▶ _Task description_
Any picture in the range stays out of the copy; retype exactly the lines from the one with "Viewport: 800px width, 1280px height." to the end of the listing.

▶ _Data supplied_
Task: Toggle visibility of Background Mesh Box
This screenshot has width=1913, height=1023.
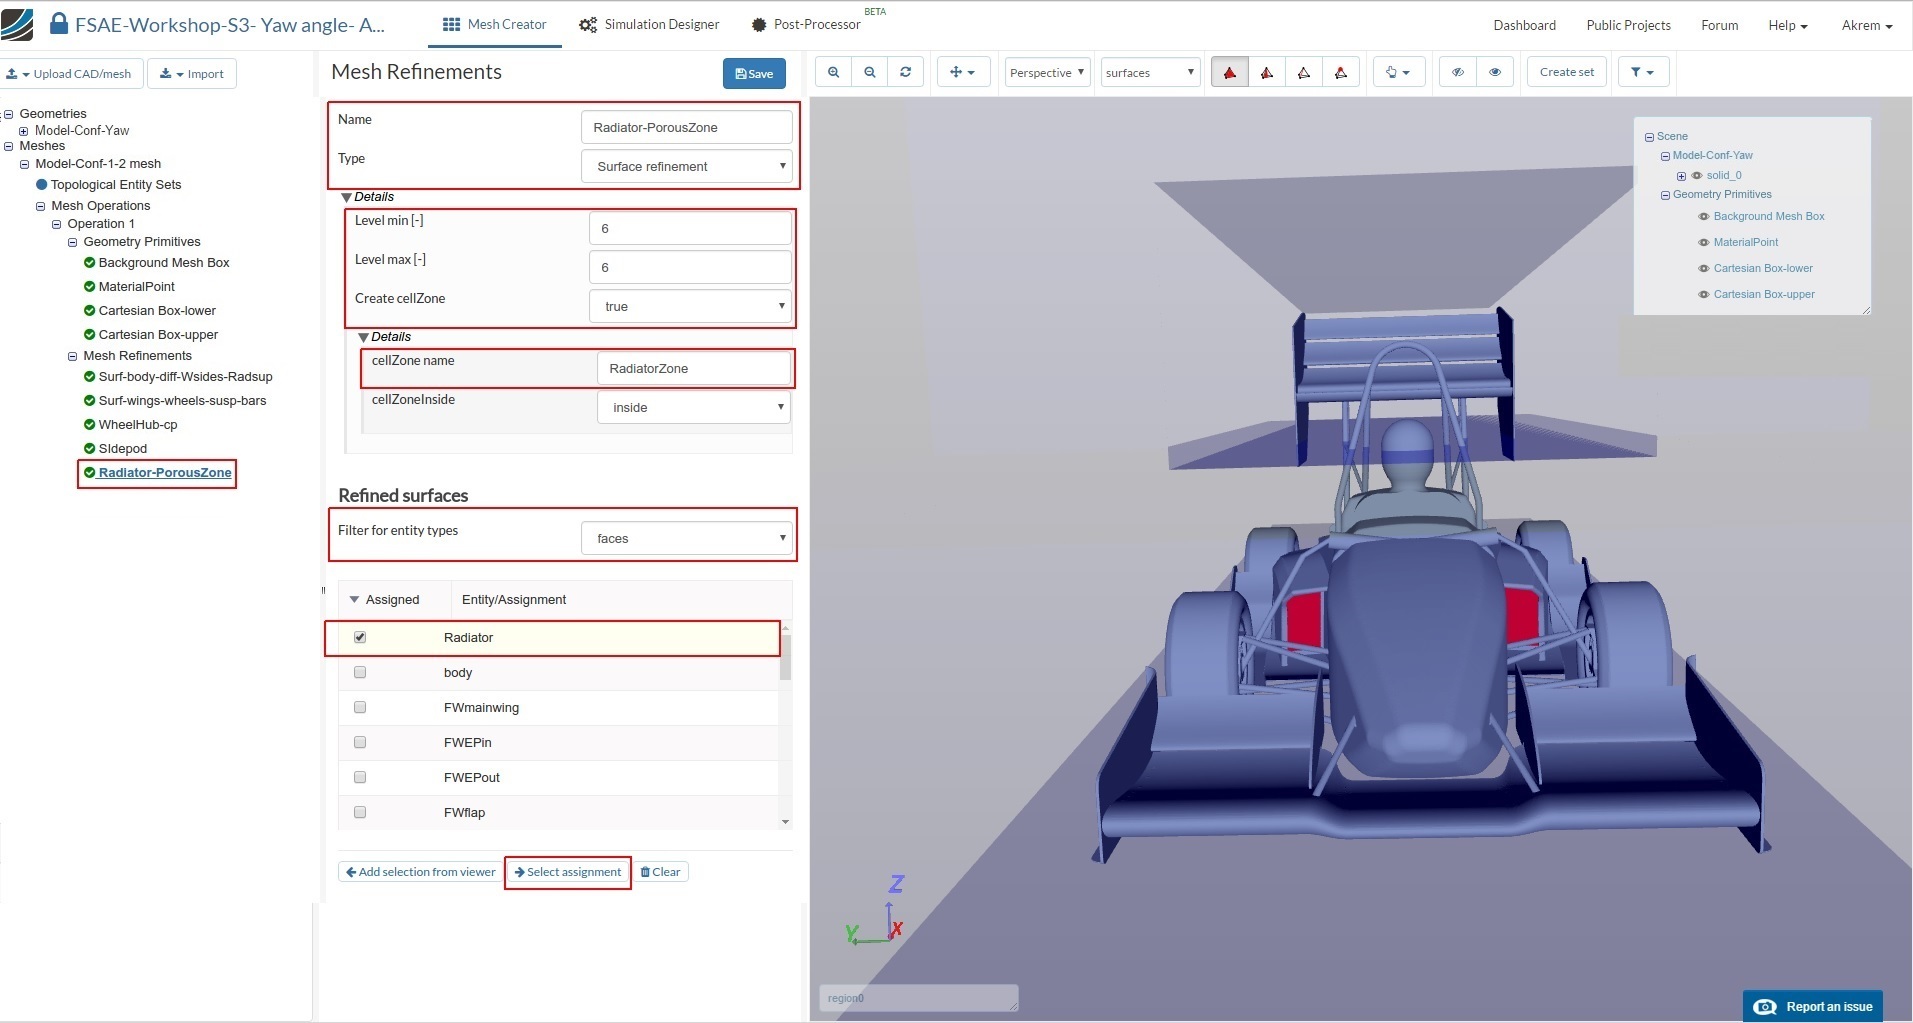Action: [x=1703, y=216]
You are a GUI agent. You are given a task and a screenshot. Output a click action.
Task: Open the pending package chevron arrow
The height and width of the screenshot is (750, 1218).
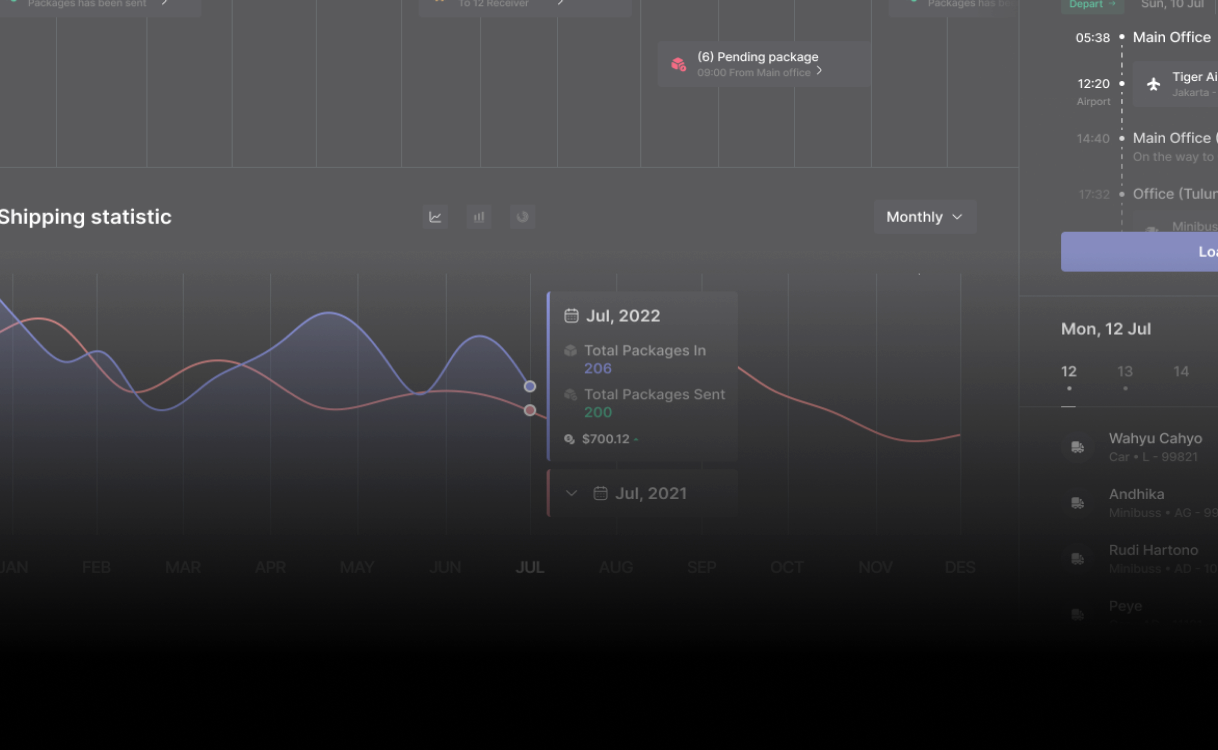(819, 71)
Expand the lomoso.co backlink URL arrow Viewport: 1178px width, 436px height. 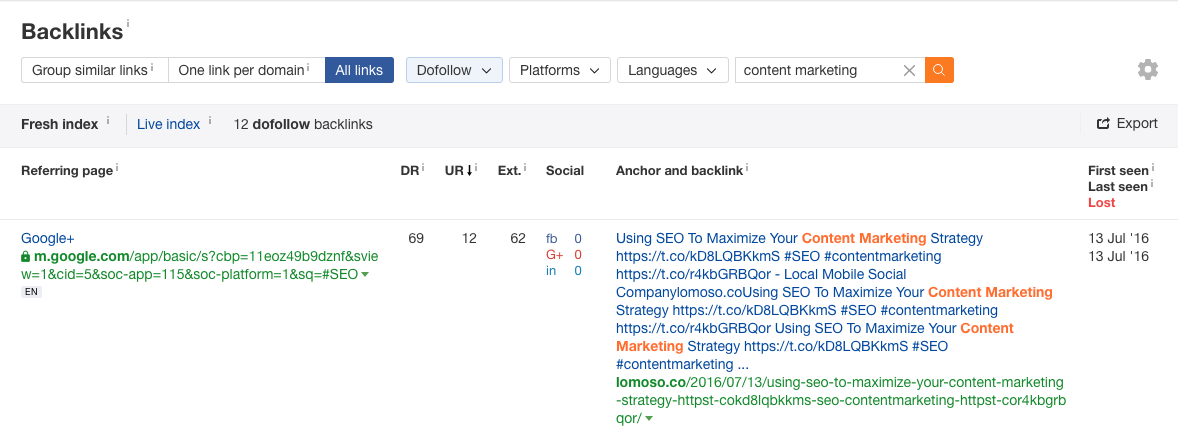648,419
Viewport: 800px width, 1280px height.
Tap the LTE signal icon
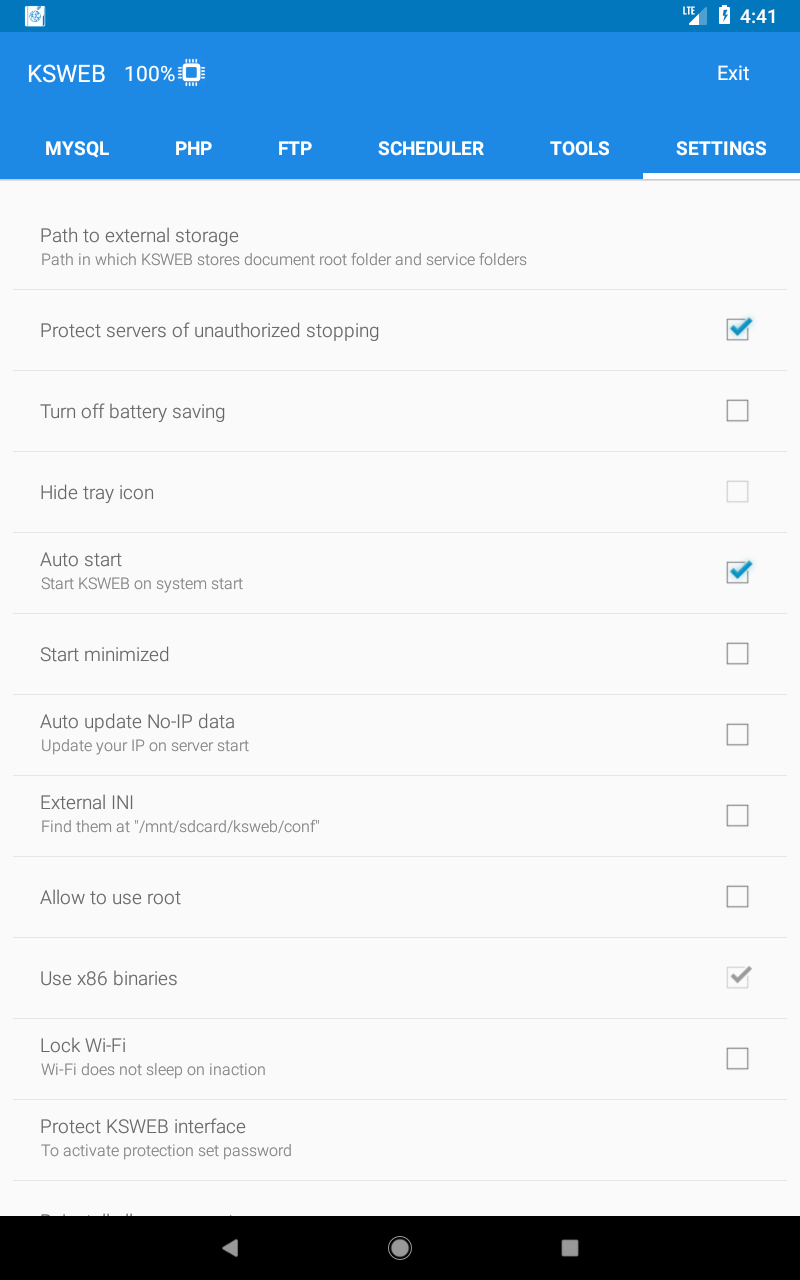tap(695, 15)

▶ _Answer area_
Viewport: 800px width, 1280px height.
Tap the LTE signal icon
tap(695, 15)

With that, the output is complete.